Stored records
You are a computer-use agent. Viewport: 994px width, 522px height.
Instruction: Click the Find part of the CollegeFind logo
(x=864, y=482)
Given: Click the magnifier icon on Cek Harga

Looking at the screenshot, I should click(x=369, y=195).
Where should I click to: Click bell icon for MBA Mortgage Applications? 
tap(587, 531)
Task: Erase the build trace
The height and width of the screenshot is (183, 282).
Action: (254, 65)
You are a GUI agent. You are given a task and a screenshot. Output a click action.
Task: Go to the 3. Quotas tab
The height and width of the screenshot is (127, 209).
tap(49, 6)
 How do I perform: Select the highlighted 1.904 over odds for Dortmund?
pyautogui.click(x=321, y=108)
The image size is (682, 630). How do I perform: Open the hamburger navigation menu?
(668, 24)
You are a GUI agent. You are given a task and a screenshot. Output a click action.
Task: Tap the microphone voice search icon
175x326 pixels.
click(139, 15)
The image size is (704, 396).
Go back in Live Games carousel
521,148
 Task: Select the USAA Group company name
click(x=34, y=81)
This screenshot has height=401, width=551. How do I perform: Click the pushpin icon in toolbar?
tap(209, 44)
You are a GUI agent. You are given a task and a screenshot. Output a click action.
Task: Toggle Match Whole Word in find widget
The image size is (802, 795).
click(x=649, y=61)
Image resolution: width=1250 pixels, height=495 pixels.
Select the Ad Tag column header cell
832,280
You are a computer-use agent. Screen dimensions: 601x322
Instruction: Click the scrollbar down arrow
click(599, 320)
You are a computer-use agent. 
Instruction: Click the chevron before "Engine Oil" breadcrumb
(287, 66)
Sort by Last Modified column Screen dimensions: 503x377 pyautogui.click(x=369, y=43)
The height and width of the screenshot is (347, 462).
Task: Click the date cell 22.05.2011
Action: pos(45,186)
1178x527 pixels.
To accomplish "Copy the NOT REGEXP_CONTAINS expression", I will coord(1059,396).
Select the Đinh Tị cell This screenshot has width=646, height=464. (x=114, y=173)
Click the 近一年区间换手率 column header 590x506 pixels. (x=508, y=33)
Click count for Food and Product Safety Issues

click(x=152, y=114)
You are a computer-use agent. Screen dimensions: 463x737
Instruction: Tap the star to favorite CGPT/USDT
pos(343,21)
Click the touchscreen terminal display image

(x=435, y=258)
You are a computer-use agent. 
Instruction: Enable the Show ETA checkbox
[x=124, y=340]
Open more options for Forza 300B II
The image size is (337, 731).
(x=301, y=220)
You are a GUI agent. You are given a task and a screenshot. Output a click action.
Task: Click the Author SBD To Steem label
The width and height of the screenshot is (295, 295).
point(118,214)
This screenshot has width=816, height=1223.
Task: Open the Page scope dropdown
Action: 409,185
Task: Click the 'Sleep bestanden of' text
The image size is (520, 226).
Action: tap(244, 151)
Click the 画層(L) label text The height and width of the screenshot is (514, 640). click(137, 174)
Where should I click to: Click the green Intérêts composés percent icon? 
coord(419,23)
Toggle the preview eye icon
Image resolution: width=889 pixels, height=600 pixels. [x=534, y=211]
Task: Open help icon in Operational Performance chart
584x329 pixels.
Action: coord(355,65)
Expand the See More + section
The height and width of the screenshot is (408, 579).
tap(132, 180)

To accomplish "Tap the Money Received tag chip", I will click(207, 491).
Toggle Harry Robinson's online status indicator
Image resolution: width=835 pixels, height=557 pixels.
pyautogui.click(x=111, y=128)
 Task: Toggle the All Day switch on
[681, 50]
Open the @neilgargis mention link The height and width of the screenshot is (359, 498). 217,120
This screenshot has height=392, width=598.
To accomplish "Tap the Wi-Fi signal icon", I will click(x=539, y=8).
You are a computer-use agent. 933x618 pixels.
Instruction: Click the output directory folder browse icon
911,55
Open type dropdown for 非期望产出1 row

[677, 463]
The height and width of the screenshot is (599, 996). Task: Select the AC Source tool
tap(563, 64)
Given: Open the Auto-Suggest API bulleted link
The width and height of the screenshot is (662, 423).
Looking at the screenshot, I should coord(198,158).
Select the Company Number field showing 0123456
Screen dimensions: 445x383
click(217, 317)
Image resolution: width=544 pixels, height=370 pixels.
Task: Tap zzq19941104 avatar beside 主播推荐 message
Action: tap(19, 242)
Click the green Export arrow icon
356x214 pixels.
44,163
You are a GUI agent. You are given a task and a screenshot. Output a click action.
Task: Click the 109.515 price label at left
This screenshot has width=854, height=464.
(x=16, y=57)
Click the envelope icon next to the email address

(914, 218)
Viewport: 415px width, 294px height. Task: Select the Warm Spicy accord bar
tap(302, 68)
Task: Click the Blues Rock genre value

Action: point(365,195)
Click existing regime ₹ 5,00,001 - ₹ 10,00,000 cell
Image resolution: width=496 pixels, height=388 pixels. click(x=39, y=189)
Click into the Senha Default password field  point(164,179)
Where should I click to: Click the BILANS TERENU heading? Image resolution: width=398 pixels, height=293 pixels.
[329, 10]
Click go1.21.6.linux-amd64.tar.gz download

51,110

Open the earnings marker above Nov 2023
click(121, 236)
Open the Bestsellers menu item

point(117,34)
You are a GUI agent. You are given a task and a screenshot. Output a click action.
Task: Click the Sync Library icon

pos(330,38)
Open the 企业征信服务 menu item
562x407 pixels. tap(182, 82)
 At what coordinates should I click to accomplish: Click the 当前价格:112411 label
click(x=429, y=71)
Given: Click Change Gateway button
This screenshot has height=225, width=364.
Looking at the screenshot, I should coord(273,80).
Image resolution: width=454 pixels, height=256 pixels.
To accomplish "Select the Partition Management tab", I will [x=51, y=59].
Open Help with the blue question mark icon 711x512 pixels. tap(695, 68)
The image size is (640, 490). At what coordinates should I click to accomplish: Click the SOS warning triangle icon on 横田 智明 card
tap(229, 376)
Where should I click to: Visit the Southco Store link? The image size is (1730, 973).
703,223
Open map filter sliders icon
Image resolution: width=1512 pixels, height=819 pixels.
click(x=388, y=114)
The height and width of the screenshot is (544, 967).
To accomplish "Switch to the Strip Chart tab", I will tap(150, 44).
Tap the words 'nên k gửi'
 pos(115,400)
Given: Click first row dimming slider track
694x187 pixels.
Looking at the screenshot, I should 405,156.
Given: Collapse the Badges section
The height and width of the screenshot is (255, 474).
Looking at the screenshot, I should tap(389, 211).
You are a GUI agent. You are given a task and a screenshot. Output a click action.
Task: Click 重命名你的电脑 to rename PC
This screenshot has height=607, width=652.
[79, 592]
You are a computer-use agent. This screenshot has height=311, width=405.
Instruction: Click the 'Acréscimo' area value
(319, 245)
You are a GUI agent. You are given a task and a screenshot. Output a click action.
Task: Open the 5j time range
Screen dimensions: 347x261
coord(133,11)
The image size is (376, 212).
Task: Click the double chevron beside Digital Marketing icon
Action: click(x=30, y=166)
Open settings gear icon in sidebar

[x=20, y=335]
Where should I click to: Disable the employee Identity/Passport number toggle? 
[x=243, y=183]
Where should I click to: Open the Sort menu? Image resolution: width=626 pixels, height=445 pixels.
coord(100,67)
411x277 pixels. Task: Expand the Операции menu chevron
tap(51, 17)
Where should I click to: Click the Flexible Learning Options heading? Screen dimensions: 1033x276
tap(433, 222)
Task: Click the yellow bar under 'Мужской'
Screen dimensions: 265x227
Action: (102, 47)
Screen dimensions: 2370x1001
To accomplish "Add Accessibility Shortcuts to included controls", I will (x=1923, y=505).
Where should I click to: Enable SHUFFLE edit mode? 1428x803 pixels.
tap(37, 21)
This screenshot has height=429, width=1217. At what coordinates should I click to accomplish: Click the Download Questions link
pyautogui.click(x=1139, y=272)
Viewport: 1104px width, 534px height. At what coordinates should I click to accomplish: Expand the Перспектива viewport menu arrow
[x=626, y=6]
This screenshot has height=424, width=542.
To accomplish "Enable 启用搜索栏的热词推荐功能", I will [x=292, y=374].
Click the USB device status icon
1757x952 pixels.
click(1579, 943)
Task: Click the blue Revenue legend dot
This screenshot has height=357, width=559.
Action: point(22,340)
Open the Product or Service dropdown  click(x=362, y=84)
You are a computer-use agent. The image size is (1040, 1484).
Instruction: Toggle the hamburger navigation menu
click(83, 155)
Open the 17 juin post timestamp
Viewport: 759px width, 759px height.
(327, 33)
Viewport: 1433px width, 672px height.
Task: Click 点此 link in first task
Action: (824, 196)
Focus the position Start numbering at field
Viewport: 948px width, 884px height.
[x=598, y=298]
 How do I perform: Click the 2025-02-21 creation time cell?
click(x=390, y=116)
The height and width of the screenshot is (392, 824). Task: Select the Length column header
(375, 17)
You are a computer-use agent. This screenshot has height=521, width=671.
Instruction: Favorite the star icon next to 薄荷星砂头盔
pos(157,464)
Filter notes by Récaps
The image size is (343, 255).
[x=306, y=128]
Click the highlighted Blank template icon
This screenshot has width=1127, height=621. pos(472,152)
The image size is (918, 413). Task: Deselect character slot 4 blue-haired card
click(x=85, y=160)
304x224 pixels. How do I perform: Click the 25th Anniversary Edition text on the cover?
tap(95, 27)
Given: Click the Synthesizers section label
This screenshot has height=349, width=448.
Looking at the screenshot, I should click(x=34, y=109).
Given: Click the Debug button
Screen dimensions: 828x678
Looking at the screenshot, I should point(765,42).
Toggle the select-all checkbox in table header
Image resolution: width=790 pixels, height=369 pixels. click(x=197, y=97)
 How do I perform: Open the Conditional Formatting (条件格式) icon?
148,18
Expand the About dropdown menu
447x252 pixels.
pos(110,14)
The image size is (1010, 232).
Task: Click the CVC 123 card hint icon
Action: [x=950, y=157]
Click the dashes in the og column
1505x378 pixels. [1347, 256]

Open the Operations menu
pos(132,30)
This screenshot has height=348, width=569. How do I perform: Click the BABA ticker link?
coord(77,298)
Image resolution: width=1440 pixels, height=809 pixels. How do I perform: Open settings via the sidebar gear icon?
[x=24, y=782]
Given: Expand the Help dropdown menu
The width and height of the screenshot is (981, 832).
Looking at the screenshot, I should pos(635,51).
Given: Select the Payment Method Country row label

_Task description_:
One stretch of the lines above is wanted, from the line that contains "Where should I click to: Click the green" through the line that contains "Expand the See More + section". Output it exactly.

_Task output_:
Where should I click to: Click the green Intérêts composés percent icon? 
coord(419,23)
Toggle the preview eye icon
Image resolution: width=889 pixels, height=600 pixels. [x=534, y=211]
Task: Open help icon in Operational Performance chart
584x329 pixels.
Action: coord(355,65)
Expand the See More + section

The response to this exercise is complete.